◆ WHAT TO PRODUCE
Find the line containing "Task: Open the Adjacent" in the records below. Copy exactly that line and each one after it, ending at the line containing "The width and", and nothing more.

◆ TASK INPUT
BEGIN

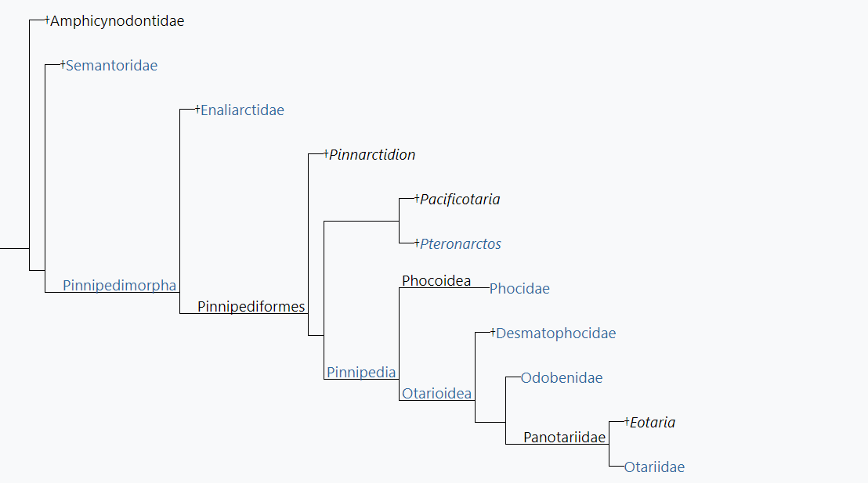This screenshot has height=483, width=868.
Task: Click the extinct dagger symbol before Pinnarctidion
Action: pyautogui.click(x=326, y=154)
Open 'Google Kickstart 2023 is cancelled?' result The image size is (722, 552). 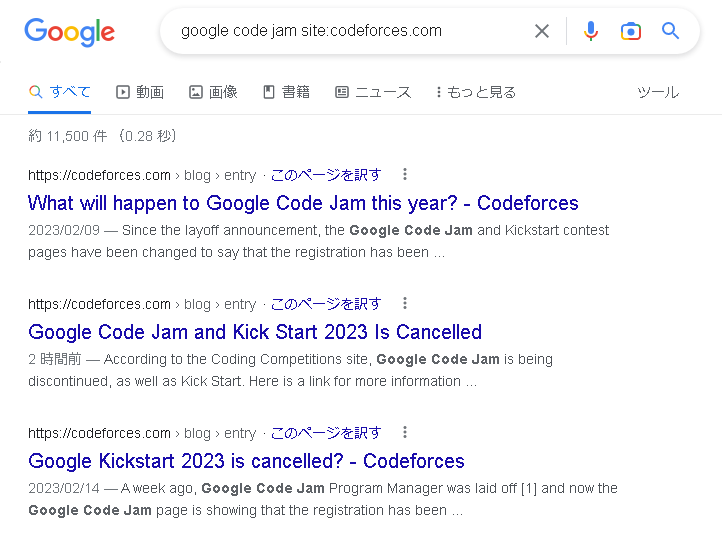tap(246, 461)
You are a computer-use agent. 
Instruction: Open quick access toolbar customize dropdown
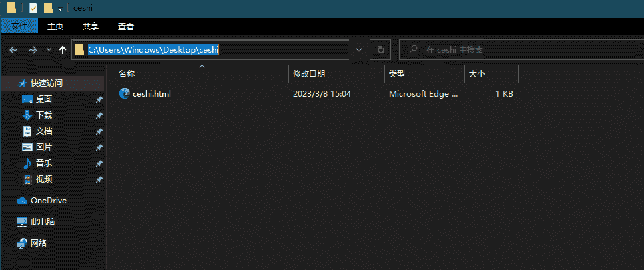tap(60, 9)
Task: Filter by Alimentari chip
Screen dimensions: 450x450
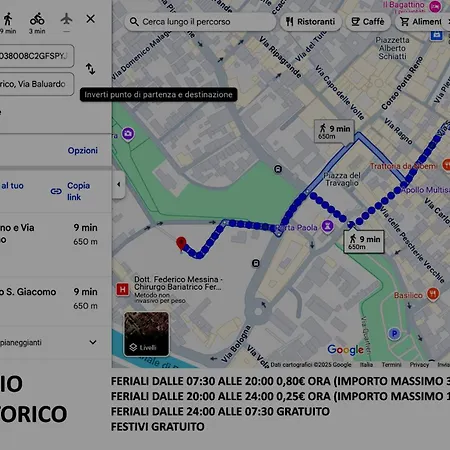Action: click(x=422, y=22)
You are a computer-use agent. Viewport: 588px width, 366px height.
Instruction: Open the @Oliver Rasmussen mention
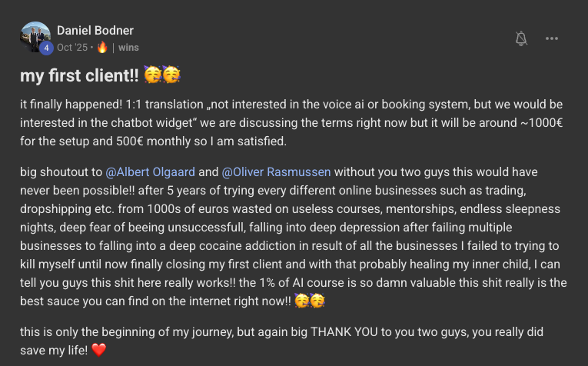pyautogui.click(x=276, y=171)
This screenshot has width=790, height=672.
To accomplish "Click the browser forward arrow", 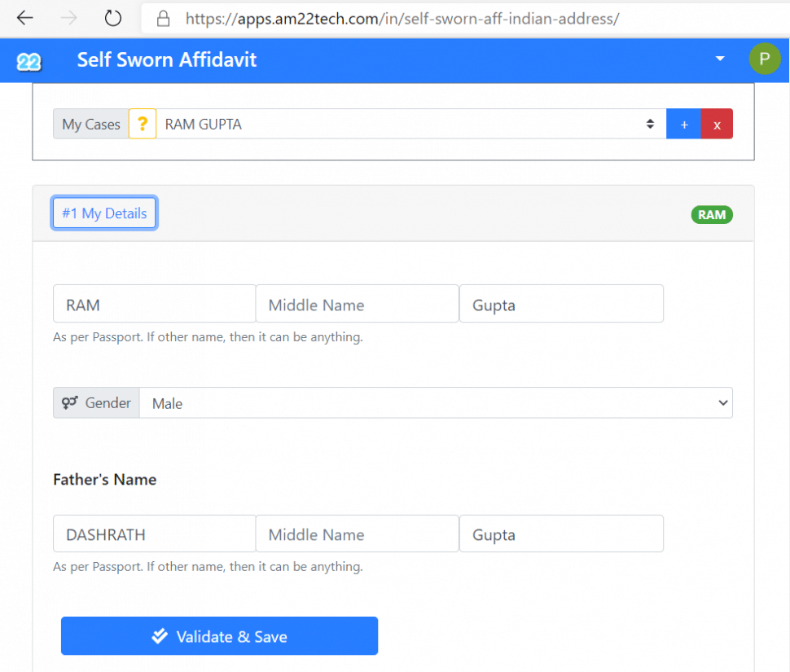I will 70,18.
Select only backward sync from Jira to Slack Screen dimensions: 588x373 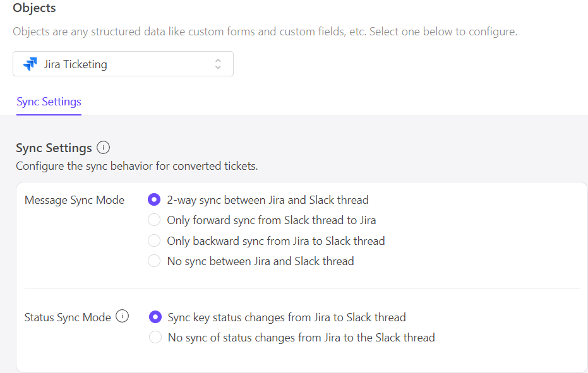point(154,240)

END
BEGIN

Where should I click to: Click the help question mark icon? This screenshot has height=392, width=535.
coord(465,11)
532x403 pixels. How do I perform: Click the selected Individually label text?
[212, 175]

END
BEGIN

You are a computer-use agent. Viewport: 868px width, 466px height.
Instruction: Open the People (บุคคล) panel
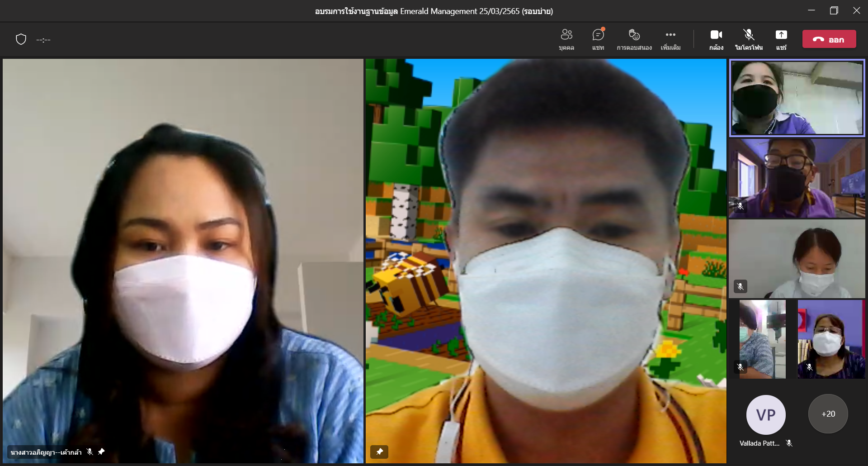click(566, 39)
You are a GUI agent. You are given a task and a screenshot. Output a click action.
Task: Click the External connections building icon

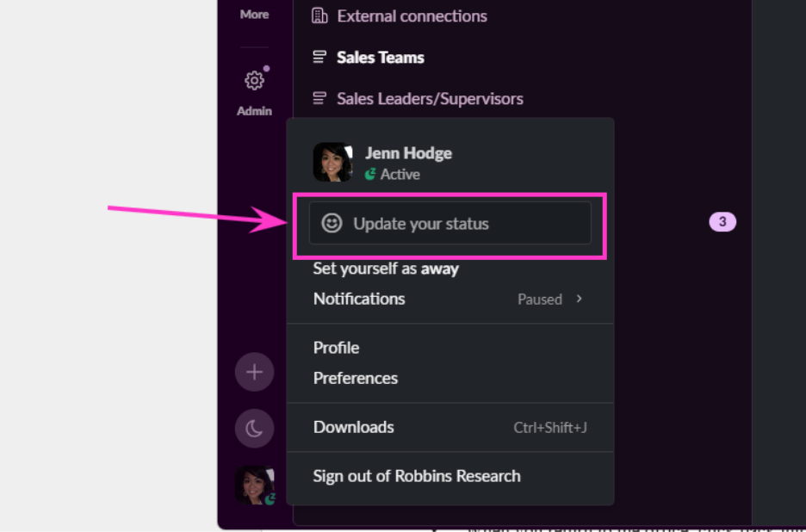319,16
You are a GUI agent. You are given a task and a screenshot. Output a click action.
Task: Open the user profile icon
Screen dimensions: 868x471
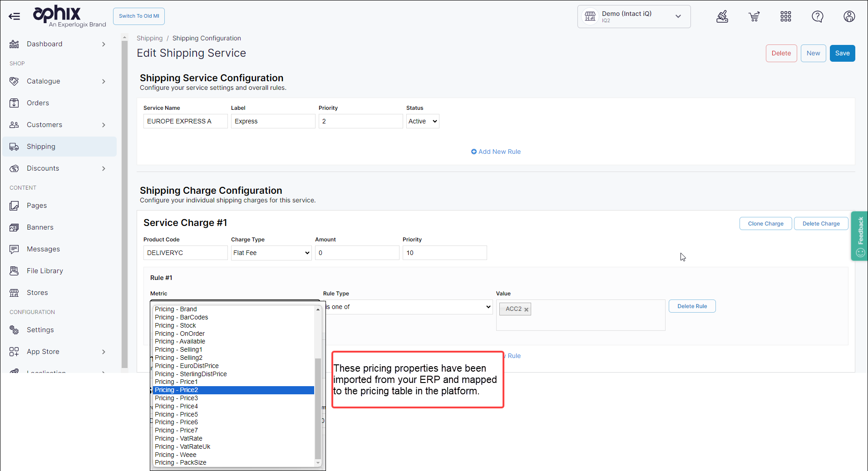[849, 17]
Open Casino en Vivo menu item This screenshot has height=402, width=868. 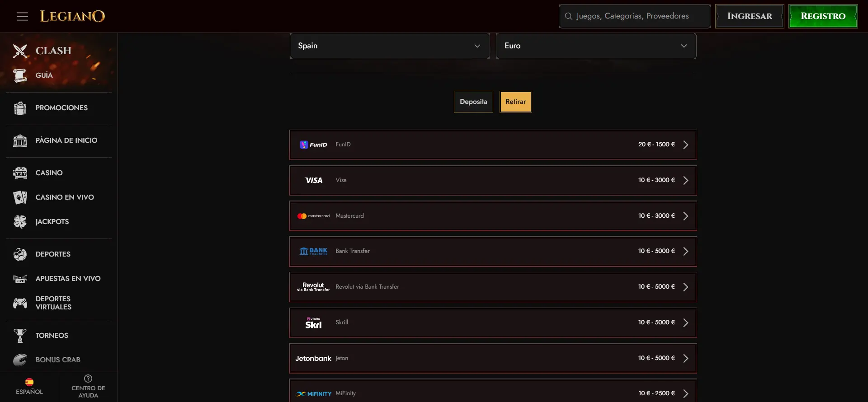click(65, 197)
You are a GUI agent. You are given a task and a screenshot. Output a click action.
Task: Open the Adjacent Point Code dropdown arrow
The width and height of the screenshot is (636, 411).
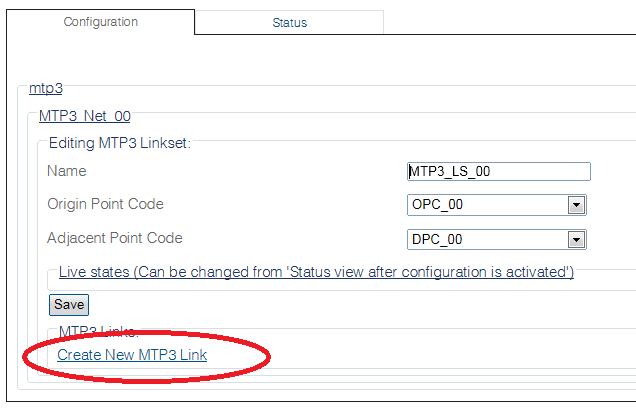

END

◆ OUTPUT OF THE EXERCISE
Task: Open the Adjacent Point Code dropdown arrow
The width and height of the screenshot is (636, 411).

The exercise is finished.